How to Upgrade to 10.6.8 without breaking the 5770/5870 video drivers
Unfortunately the 10.6.8 update completely disables some 5770 video cards, and disables the DisplayPort on other 5770 cards and 5870 cards.
If you have already upgraded to 10.6.8 and have lost display functionality, please see this article.
There is a patch that fixes the broken drivers in 10.6.8. The trick is to install the patch after installing 10.6.8 but before restarting the computer to apply the update. If you restart and complete the 10.6.8 before installing the patch, you may find yourself with no display. Read on for details.
Warning: Follow this procedure at your own risk! The smart thing to do is to fully back up your 10.6.7 boot volume before proceeding.
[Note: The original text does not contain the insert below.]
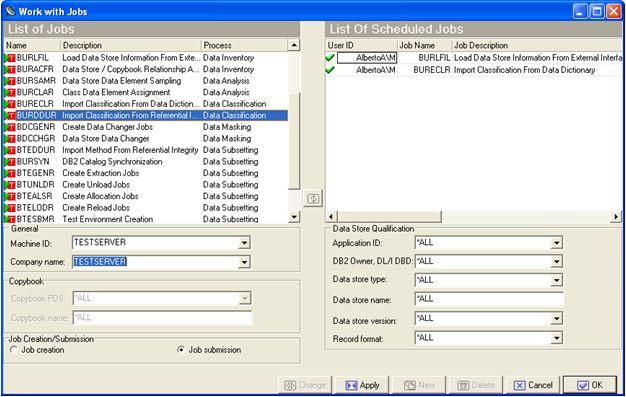Click the Job Name column header
Image resolution: width=626 pixels, height=397 pixels.
(424, 45)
1. Instead of updating to 10.6.8 via Software Update, download the 10.6.8 installer from Apple here. (This installer assumes you have 10.6.7 already installed. If you have 10.6.6 installed, you can download the 10.6.8 combo from Apple here.)
2. Run the installer, but when the installer finishes, DO NOT CLICK RESTART. Before restarting your machine, run the 5xxxDriverPatch. After installing the patch, you can safely restart.
Get the newest 5xxxDriverPatch here. (The new patch keeps older ATI cards like the 2600xt working, see the release notes, also you can now install the patch from a different volume.)